Today, many universities are charging tuition fees comparable to those of the NUSTs, GIKIs, LUMSs, and FASTs, but all their students are getting in return is splashy marketing, Instagramable campus backdrops, lax social lives but little substance in terms of education. Many for-profit private universities are guilty of that. This means that for prospective students operating without good information, it is easy to fall for the flashy marketing hype and find themselves in an overpriced programme.
That is why the regulator – the Higher Education Commission – ought to dispense with collecting statistics of secondary importance that have little bearing on people’s decisions about what university to attend. Instead, it ought to make it its top priority to: one, require all universities (both public and private) to collect and report relevant data (employment rates after 12 months, graduation rates, dropout rates, average salaries after one/five years, cost of education, etc.) for every department or program; and two, publish these statistics annually.

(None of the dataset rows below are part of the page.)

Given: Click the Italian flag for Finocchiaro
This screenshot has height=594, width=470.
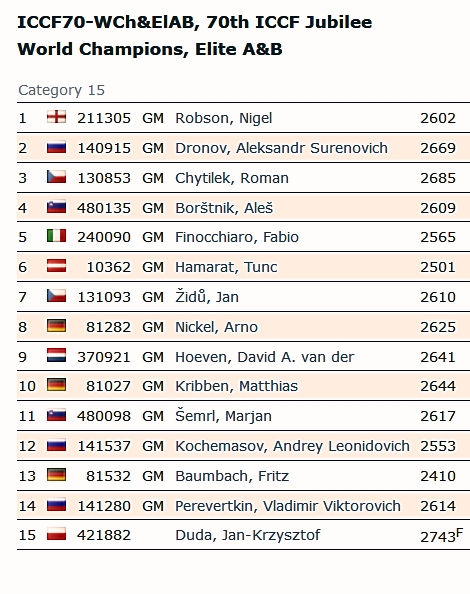Looking at the screenshot, I should (x=56, y=236).
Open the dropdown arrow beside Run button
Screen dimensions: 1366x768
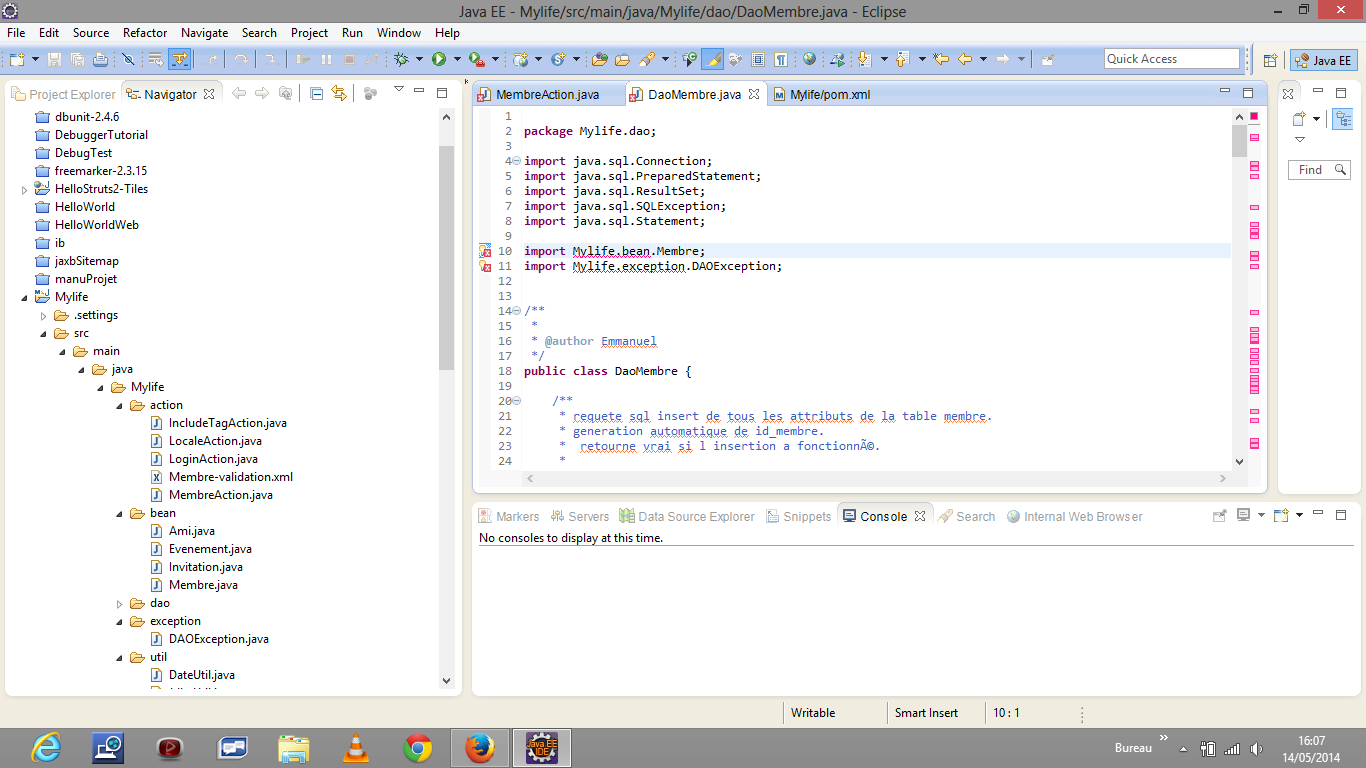457,60
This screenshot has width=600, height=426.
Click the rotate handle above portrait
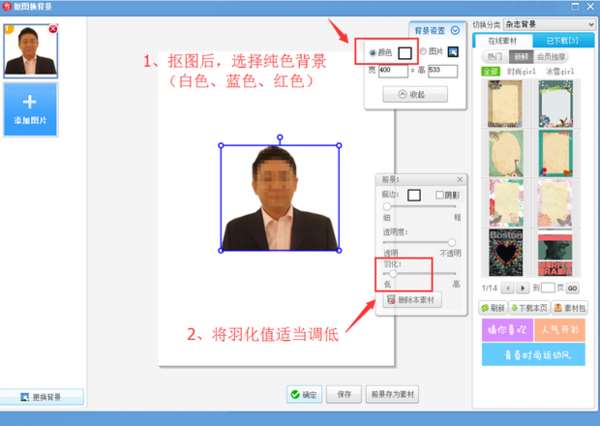coord(280,137)
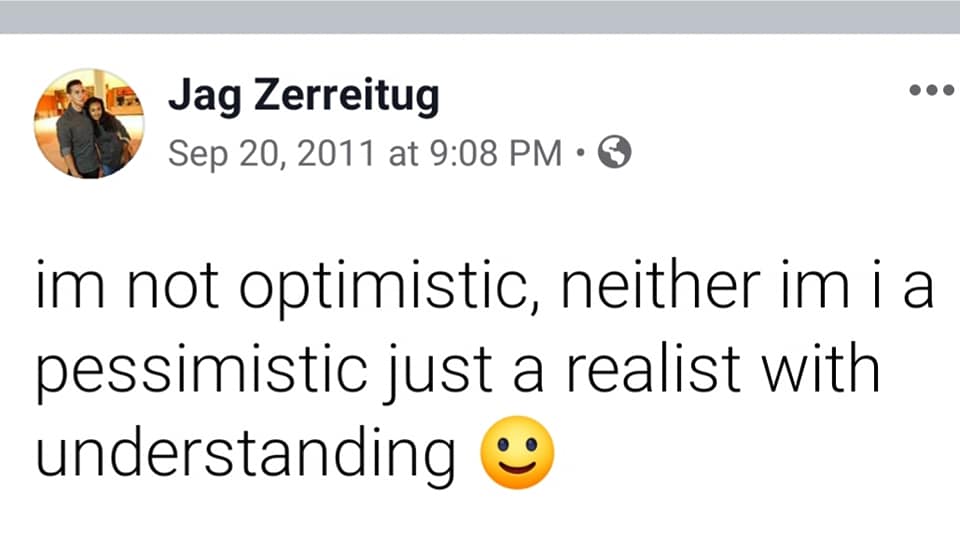
Task: Click the gray bar above the post
Action: pos(480,16)
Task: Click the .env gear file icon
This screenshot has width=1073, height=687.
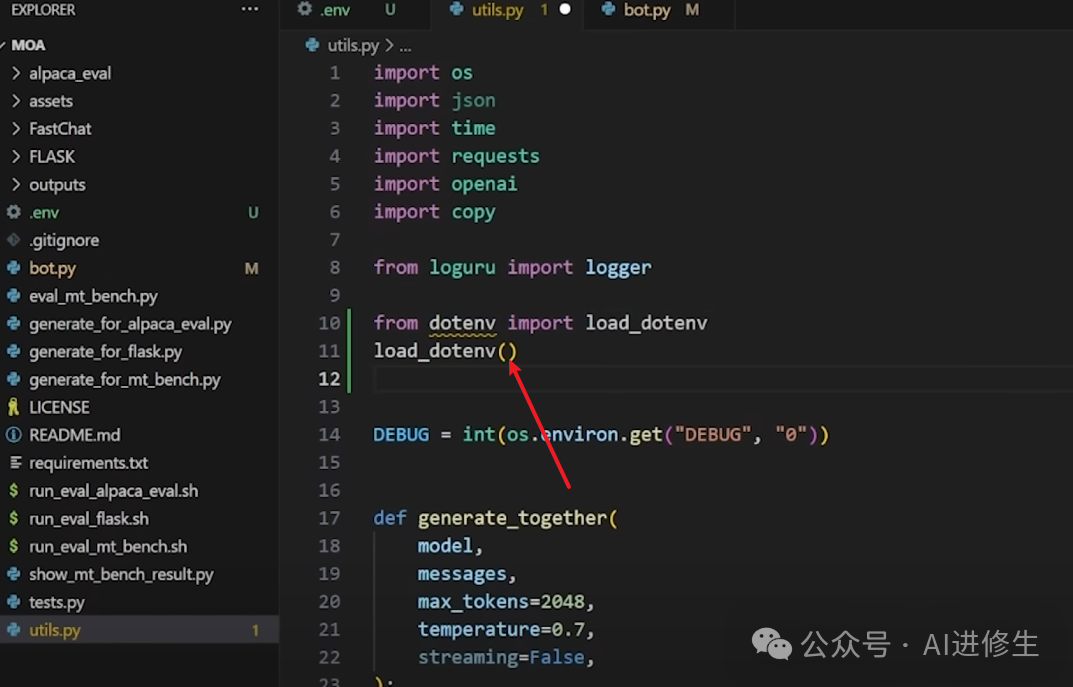Action: pos(14,212)

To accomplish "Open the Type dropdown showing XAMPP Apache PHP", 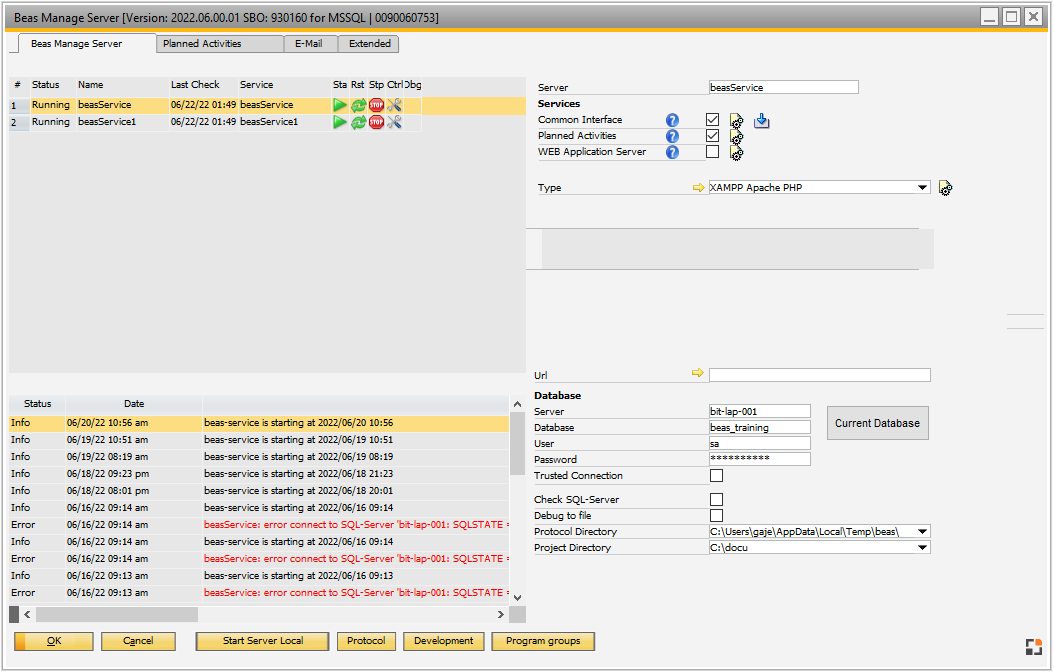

As the state’s contributions to the (higher) education per student per capita are dwindling and costs are rising, students’ households have been, inevitably, shouldering more of that cost. We are still a country in which most of us strive to give our children the best education we can afford but this has naturally invited greater scrutiny and accountability of the value proposition university programmes offer.
If the pressure of a growing population, shrinking resources, a stagnant economy, other priorities, or all of the above force the state to defund public higher education, at the very least the regulator should act as an instrument of transparency that enables the public to make informed decisions. The marketplace will separate the wheat from the chaff – leaving the calculus of cost-benefit analysis to the people. Some will choose differently, others will choose the same, but it will enable all to make the best possible choice subject to their constraints and circumstances.
The writer (she/her) has a PhD in Education.